Now that we’ve got the pleasantries out of the way, here are some things about the “immersive experience” that I’m not so fond of:

1. You gotta earn a living, man. 

The job search and all related business (use your imaginations!) hasn’t been a lot of fun. I’ve learned A BOATLOAD (several, in fact) about the international job search since I’ve been here, and I don’t regret a moment of it but wow, does it get emotionally and physically tiring after a while.

2. Adjusting to top-up culture has been a little strange. 

Almost every service here is (or can be) done by top-up: mobile, water, gas, electricity, etc. In ways, that’s really convenient and wonderful (mobile top-up via bank machine has saved me several times in the last few weeks), but it has certainly been a mentality adjustment. Not a big complaint, but one worth noting. It’s one of those little life things that can become incredibly annoying if you let it.

3. Giving up your space.

It goes without saying that the amount of personal living space I have at my disposal in London is significantly less than I had either in St. John’s or Shoal Harbour. I do have a great room in my flat (which includes a nice big bed — very important), but the space adjustment has been something else. They say that many Canadians who come to the UK end up in Scotland and I can definitely see why: there’s just more space up there. Love and adventure in wide open spaces — that’s where it’s at.

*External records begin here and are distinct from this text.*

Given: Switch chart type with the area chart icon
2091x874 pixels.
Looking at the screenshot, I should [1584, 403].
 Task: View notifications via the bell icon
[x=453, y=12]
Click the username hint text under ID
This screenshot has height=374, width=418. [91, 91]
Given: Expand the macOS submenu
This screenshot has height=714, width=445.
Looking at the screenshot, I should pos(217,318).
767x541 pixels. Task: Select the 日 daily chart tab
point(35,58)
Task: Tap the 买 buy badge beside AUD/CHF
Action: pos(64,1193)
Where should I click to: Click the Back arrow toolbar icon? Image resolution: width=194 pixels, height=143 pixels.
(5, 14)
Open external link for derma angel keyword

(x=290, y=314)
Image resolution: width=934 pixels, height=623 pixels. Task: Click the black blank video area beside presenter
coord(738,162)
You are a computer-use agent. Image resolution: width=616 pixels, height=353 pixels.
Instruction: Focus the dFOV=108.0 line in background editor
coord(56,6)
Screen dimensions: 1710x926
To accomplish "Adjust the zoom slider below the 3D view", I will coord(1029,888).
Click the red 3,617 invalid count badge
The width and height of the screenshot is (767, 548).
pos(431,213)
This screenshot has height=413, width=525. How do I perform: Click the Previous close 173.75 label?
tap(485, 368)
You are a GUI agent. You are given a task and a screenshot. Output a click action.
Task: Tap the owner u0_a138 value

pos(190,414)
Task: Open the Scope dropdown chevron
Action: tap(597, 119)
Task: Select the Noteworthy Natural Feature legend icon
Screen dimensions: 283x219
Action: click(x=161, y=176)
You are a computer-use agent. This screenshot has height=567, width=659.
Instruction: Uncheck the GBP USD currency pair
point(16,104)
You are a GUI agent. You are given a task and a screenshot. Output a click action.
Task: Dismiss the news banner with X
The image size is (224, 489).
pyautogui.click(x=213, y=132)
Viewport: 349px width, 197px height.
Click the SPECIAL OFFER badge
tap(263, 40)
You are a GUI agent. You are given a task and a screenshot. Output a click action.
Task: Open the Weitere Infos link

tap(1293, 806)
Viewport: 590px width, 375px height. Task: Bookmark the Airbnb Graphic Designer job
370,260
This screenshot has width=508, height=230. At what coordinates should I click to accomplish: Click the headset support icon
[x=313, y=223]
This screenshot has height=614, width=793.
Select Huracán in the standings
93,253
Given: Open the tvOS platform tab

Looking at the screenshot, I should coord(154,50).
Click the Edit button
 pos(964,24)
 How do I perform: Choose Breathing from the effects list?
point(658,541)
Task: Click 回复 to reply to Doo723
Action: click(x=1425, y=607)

4. City living, while brilliant in some ways, can make for too much hurrying and too many long days. 

I love London, but there are moments when I just want to kick people for being inconsiderate, hurrying, jackasses. Sometimes it’s just a matter of rising above paying attention to that sort of thing, which I manage relatively well, but there are days when I just want to grab some people by the collar and say: “It’s not worth it! Unless there is a serious emergency you absolutely MUST attend to, for the love of God, SLOW DOWN!”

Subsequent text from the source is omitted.